DragonFly kernel List (threaded) for 2005-05
The time has come for a kernel interfacing library layer
Ok. The time has come to implement the idea some of us have been
talking about on and off for the last year, and that is to implement a
kernel-interfacing layer between libc and the system (rather then
building the system call stubs into libc).
This layer is going to take over the job of providing the system call
API to the program. It will also allow us to safely use more complex
kernel interfaces, such as a shared-memory userland critical section
for signal interlocks, shared memory access to things like the 'pid',
and so forth, without breaking long-term forwards and backwards
compatibility due to structural changes made in the system.
This will give us the following features:
* The ability to change system structures and system call effects without
having to renumber system calls.
* The ability to use shared memory between userland the kernel without
breaking forwards and backwards compatibility. i.e. only the layer
itself would access the shared memory, program binaries would not.
Again, an all-userland path.
* The ability to implement 'system calls' that actually run entirely in
userspace (the layer would JMP to code in the layer rather then JMP
to code that calls int 0x80).
* The ability to implement (future) asynchronous-messaged system calls
without userland being aware that the physical ABI into the kernel
* And many other things.
How will this work? The concept is simple: Instead of implementing
system calls directly, all userland programs instead implement a
special named-section containing system call stubs.

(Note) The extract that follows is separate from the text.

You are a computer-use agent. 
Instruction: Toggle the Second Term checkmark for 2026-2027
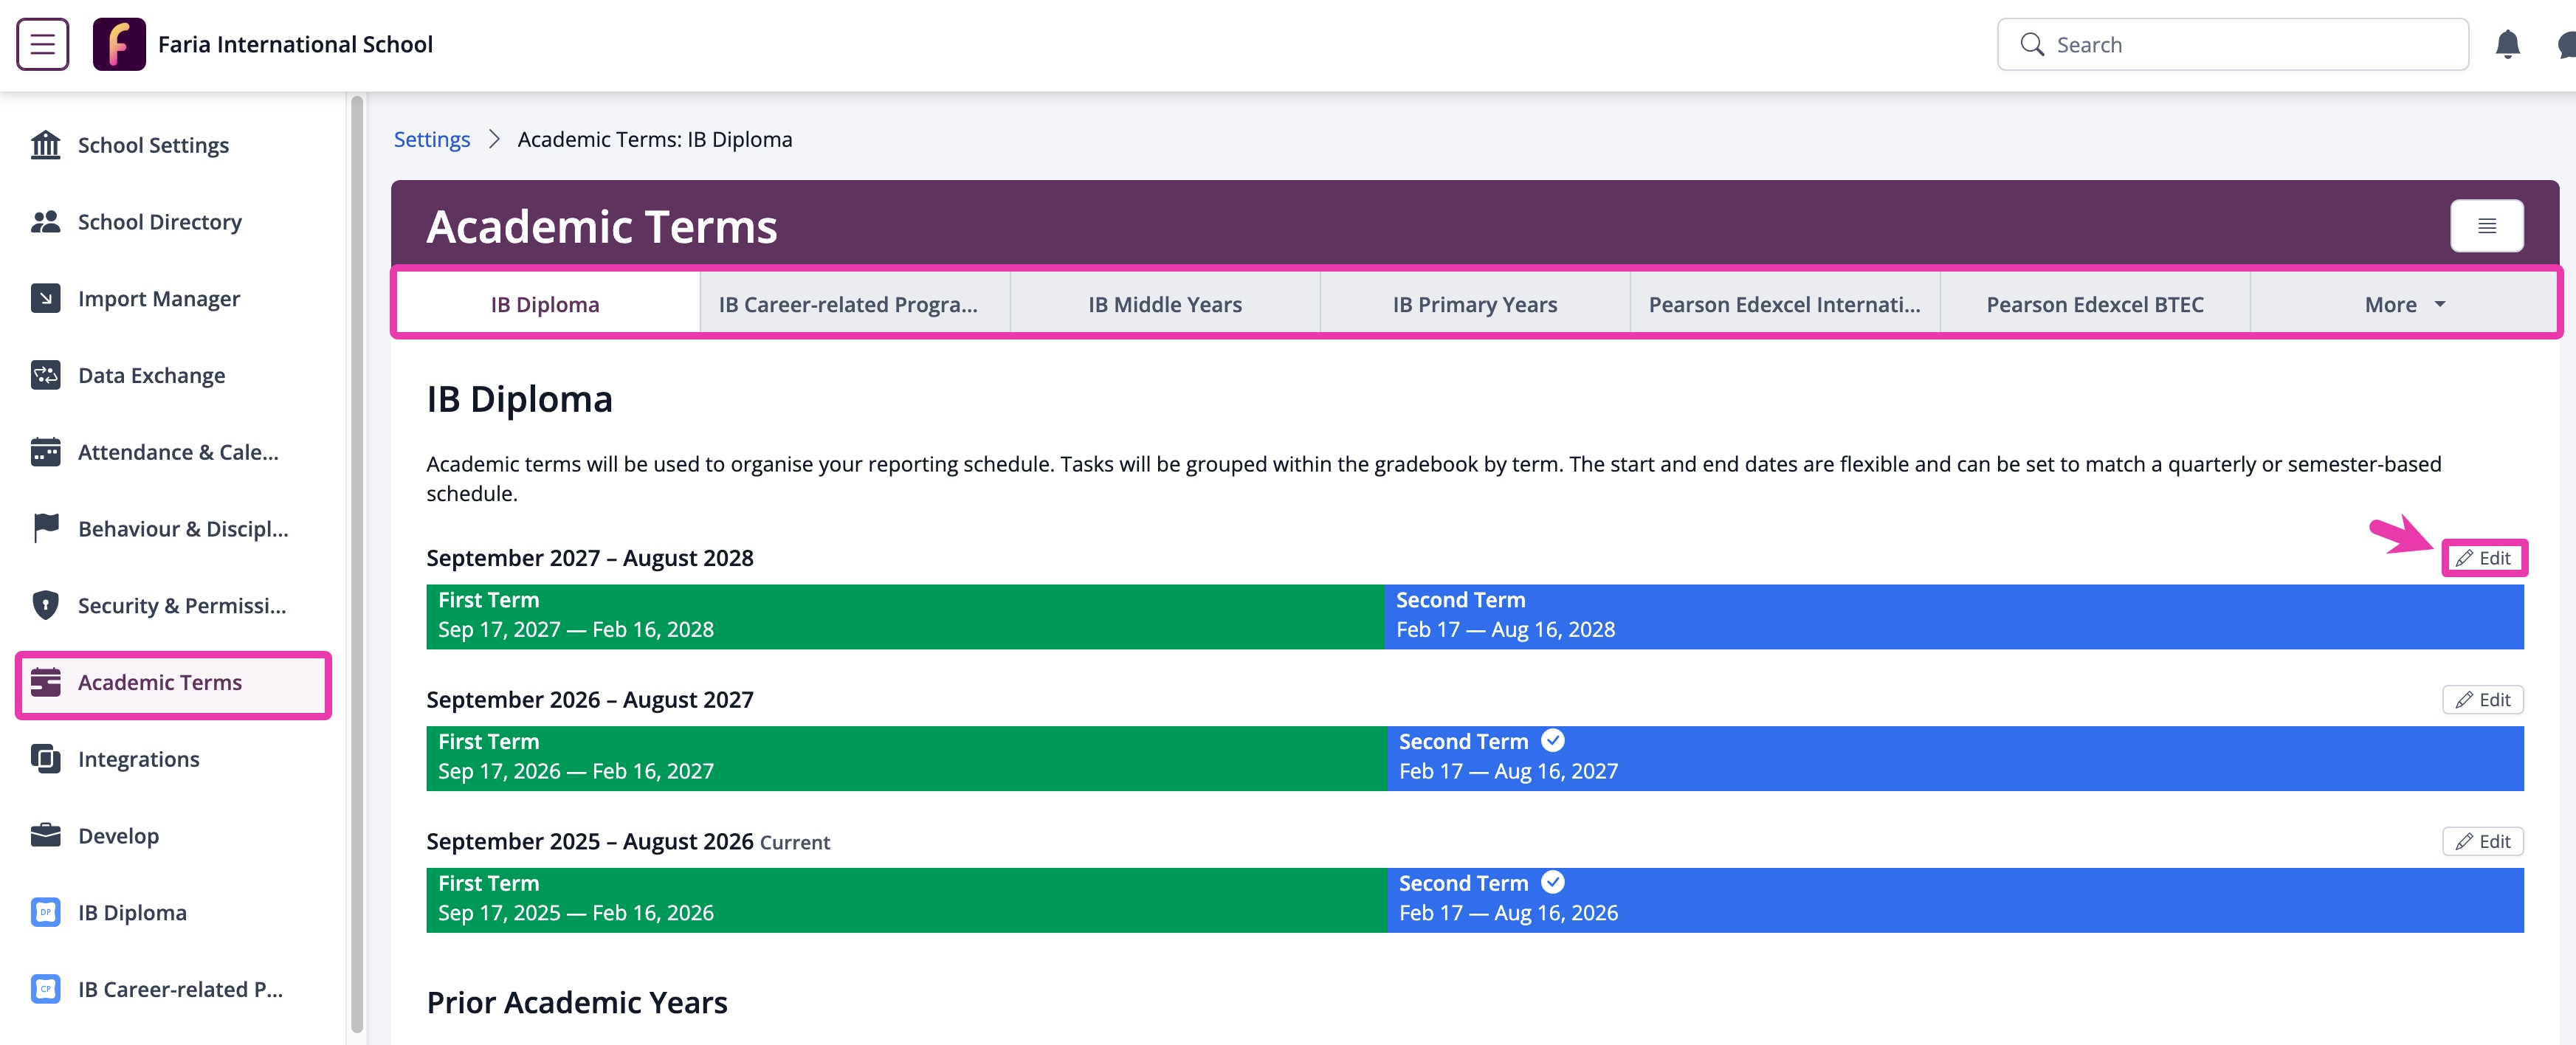[1552, 740]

This will be a
BSS section (not contain actual code). The kernel loader (and ld-elf
when it loads things) will automatically detect the existance of the
section and automatically mmap() the actual syscall layer into the
BSS space, as well as mmap() anything else that it needs for system
interfacing (any additional mmap()'d sections will be not be directly
visible to userland. Userland only sees the stub table).
The kernel will select the layer file that it maps in based on the ABI
version of the userland program verses the ABI version of the kernel.
This theoretically means that we can make any old program work with any
new kernel by building the correct layer, independant of both the
original program's and the original kernel's compilation. This also
means that we can make any new program work with any old kernel through
the same means.
Joerg, to make this work I need two other things:
* We need to have the kernel automatically setup the initial TLS
* We need to reserve some fixed positive-offset space in the TLS
to hold a pointer to errno and other things that the layer might
need to manage. Since the layer is simply going to be mmap()'d and
not dynamically linked, it cannot use the standard TLS variable space
itself. The layer may need some meta-data (basically one generic
pointer's worth) to e.g. store a pointer to the shared memory area
or to other interfacing aspects, private to the layer.
The biggest piece of the puzzle here is storing a pointer to errno
at a fixed %gs:POSITIVE_OFFSET so the syscall layer can actually
The benefits of this are huge.